**** Available records

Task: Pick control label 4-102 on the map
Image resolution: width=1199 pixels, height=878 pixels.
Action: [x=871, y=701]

********
**** Available records

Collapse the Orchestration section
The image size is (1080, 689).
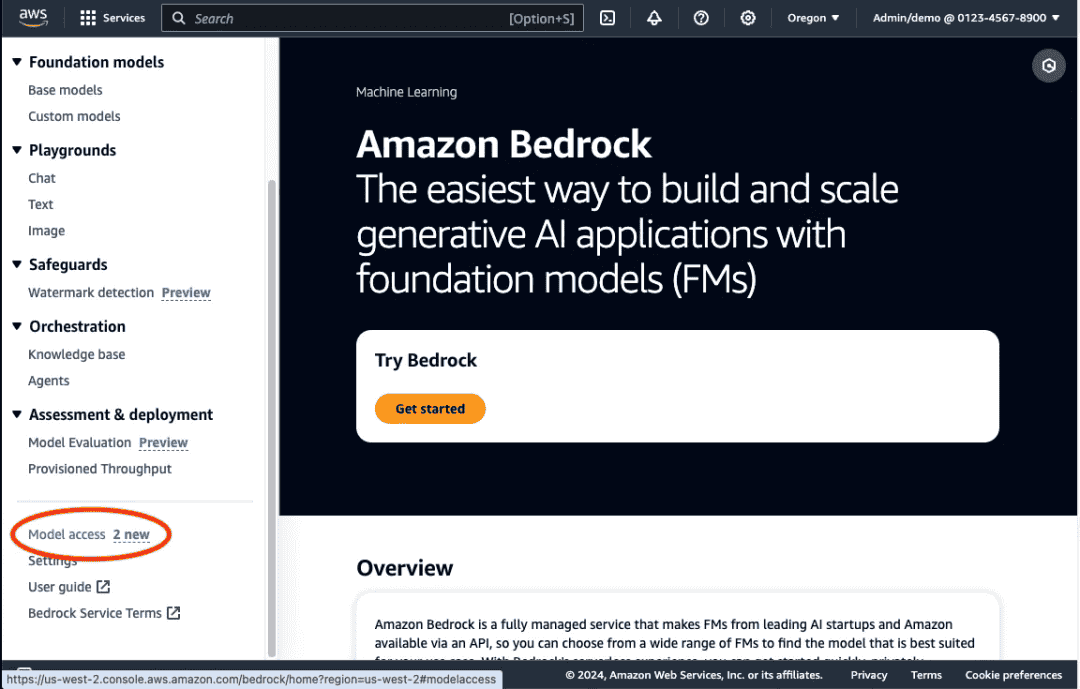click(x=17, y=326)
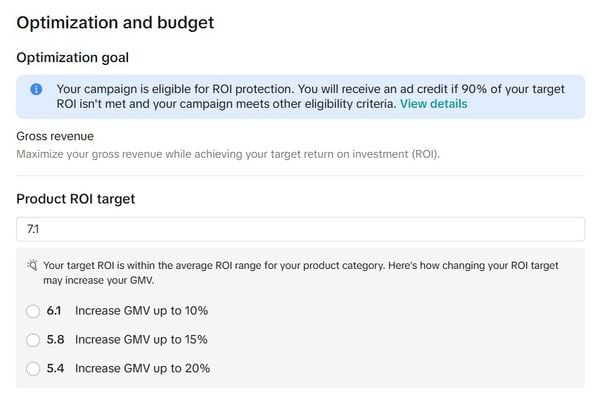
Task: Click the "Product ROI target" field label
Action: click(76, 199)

********
**** Available records

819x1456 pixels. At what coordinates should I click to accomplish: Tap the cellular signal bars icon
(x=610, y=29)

********

Output the records from the line with "Collapse the Orchestration section" up to and including the line with "Action: click(76, 199)", matching them line for line. Leave the pictures out.

Collapse the Orchestration section
The image size is (1080, 689).
click(x=17, y=326)
Task: Click the "Product ROI target" field label
Action: click(76, 199)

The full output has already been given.